TRECHO DA PÁGINA
- - -

Palestinos exilados revelam o outro lado dos 60 anos de Israel. Dezenas de manifestações na Cisjordânia, Gaza, Síria, Jordânia e Líbano, para comemorar a Nakba (Catástrofe), a outra face do aniversário israelense
Juan Miguel Muñoz
Em Beirute
"Como vamos esquecer, se Israel nos lembra nossa história com suas matanças de cada dia?" Omar Suleiman Turk, 62 anos, nascido em Haifa e expulso para o Líbano em 1948 ainda bebê, junto com seus pais e uma irmã, faz um resumo superficial de sua vida miserável no campo de refugiados de Chatila, em Beirute: "Nunca conheci vários de meus irmãos maiores. Creio que um deles vive no Egito. Sei que outro morreu lutando com o exército jordaniano. Dos outros, não sei nada", comenta. Não é uma história excepcional. É fácil escutar narrativas dramáticas em qualquer dos países árabes que cercam Israel, onde na quinta-feira os palestinos comemoraram a Nakba, a "Catástrofe": o desterro maciço de mais de 700 mil pessoas de sua terra na antiga Palestina e depois no recém-fundado Estado de Israel.

- - -

TRECHO DOS DADOS
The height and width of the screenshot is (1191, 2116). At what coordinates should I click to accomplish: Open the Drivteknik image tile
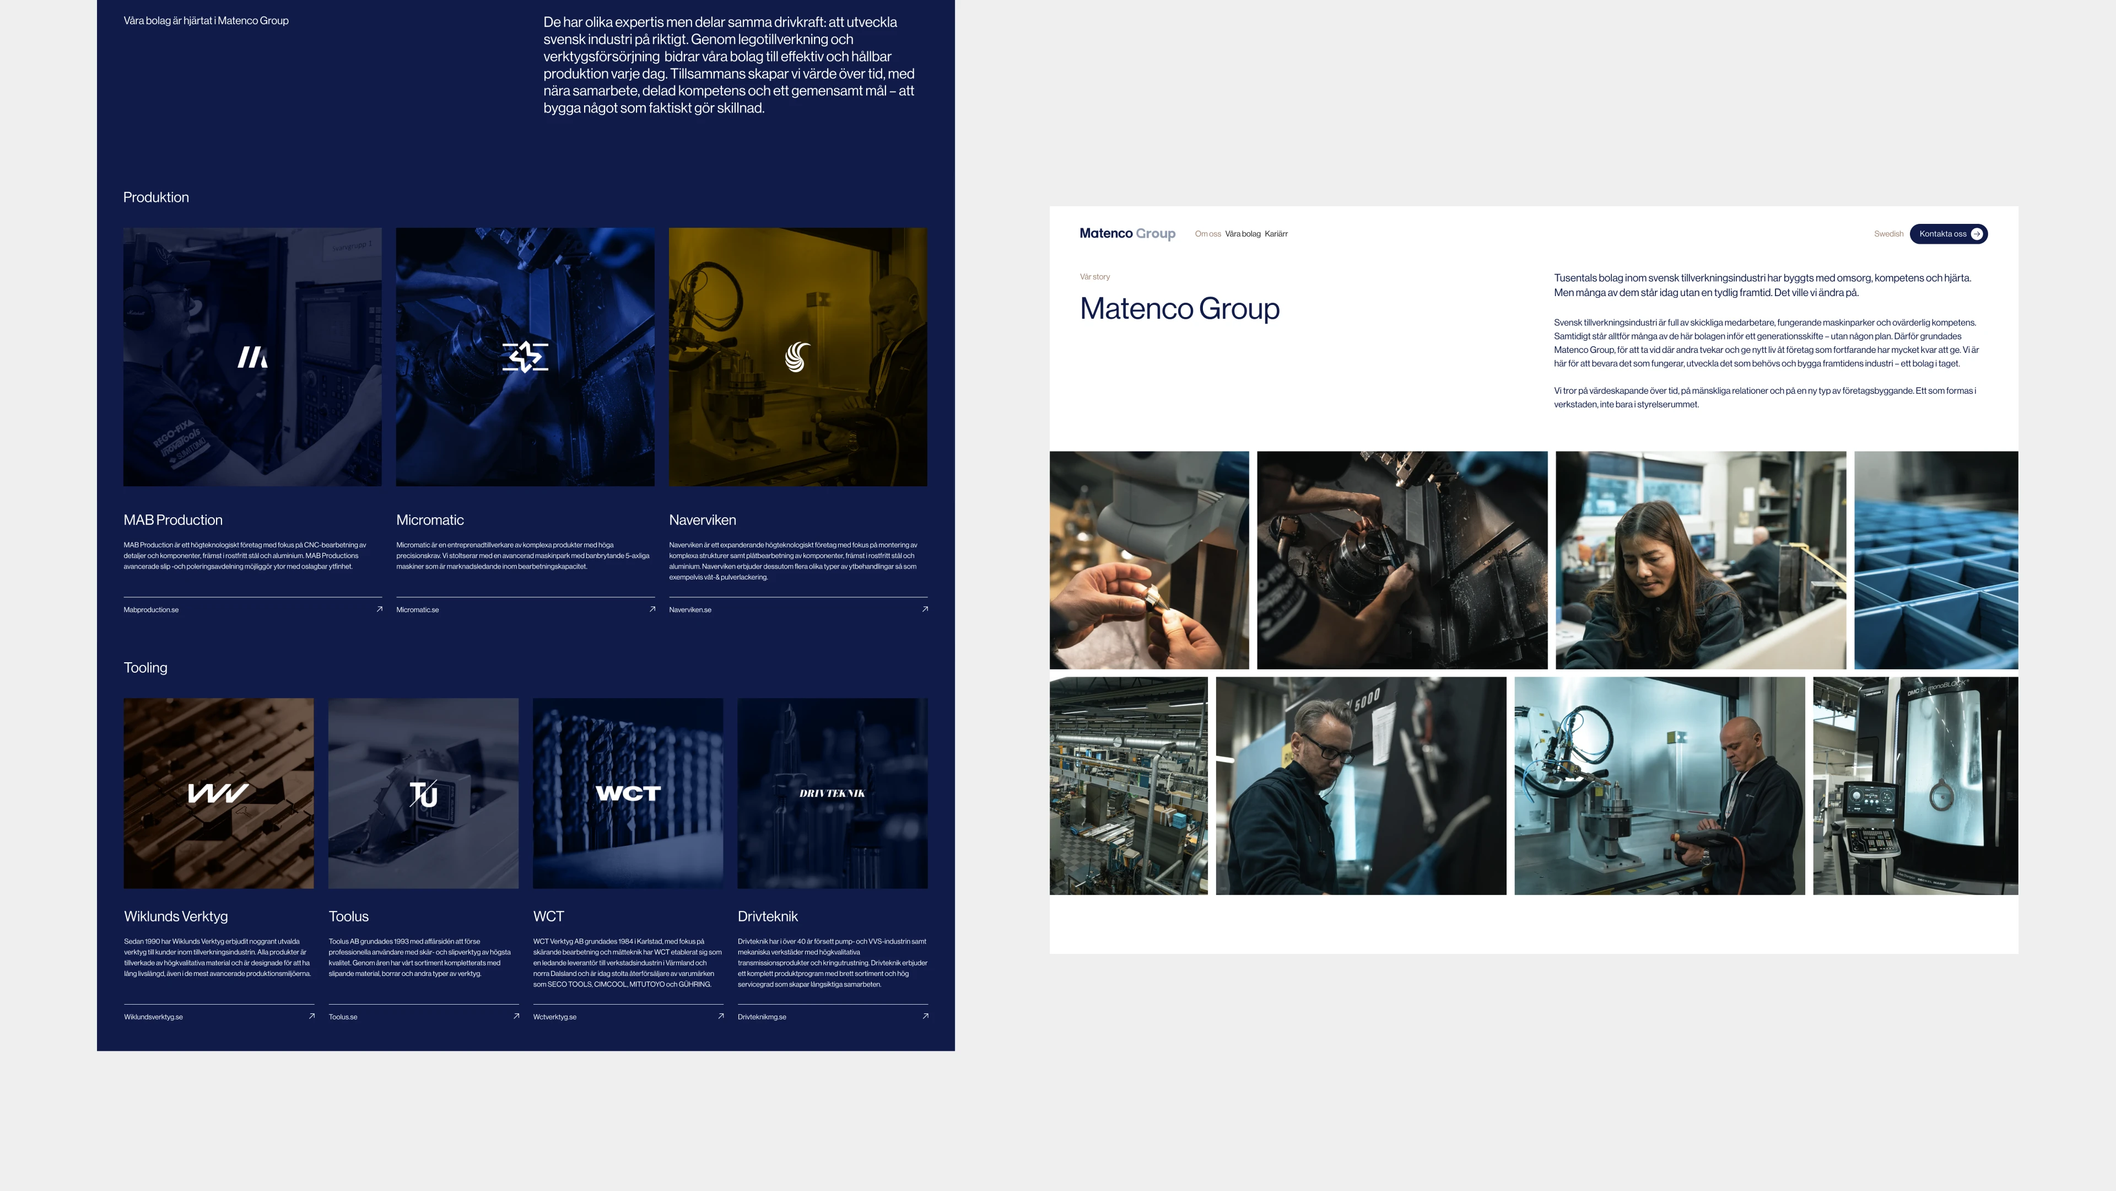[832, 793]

- - -

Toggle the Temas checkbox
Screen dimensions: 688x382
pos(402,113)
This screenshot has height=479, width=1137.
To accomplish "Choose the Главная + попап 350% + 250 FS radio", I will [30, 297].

- - -

REQUISITO
Extraia a reportagem sobre a Nakba inteira, sem mudar nenhuma palavra. Baseie-se somente na reportagem.

RESPOSTA FINAL
Palestinos exilados revelam o outro lado dos 60 anos de Israel. Dezenas de manifestações na Cisjordânia, Gaza, Síria, Jordânia e Líbano, para comemorar a Nakba (Catástrofe), a outra face do aniversário israelense
Juan Miguel Muñoz
Em Beirute
"Como vamos esquecer, se Israel nos lembra nossa história com suas matanças de cada dia?" Omar Suleiman Turk, 62 anos, nascido em Haifa e expulso para o Líbano em 1948 ainda bebê, junto com seus pais e uma irmã, faz um resumo superficial de sua vida miserável no campo de refugiados de Chatila, em Beirute: "Nunca conheci vários de meus irmãos maiores. Creio que um deles vive no Egito. Sei que outro morreu lutando com o exército jordaniano. Dos outros, não sei nada", comenta. Não é uma história excepcional. É fácil escutar narrativas dramáticas em qualquer dos países árabes que cercam Israel, onde na quinta-feira os palestinos comemoraram a Nakba, a "Catástrofe": o desterro maciço de mais de 700 mil pessoas de sua terra na antiga Palestina e depois no recém-fundado Estado de Israel.